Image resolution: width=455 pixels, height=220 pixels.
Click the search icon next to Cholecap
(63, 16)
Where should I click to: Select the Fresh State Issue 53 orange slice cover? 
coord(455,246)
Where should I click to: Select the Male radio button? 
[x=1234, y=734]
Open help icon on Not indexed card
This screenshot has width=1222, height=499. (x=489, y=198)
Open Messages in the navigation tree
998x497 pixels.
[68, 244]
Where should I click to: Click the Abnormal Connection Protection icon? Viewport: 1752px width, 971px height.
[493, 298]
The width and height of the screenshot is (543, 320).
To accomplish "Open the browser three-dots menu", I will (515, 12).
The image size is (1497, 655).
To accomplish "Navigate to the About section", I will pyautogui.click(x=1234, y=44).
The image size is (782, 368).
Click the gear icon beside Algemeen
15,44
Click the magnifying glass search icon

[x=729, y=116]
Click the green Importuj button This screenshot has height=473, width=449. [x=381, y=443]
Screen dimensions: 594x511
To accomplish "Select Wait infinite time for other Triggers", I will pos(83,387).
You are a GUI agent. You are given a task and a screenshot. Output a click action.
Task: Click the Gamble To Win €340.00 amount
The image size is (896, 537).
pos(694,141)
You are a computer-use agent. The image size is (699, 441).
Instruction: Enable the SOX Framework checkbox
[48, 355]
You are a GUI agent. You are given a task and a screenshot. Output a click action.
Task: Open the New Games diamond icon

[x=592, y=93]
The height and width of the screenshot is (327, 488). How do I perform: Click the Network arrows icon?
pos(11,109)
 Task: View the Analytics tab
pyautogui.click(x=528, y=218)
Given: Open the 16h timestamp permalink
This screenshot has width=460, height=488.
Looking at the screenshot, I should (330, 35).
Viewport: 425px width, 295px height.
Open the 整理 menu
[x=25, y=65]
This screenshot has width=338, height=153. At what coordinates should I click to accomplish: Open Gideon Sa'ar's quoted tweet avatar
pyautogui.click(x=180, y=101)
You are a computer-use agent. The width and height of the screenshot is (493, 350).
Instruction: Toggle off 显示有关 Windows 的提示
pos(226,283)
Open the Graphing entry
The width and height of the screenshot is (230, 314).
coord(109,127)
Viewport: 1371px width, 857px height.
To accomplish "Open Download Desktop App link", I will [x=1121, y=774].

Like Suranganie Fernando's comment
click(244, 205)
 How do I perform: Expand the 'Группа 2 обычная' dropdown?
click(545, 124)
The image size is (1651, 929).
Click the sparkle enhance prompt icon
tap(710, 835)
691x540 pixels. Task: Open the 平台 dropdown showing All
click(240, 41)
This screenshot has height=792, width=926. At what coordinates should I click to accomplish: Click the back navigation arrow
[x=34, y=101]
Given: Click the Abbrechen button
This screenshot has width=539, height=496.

**What you are asked to do**:
All lines of the data that hold "computer" need to be copied.

**Output of the exercise**:
You are a computer-use agent. The image size is (699, 441).
You are a computer-use agent. The width and height of the screenshot is (493, 350).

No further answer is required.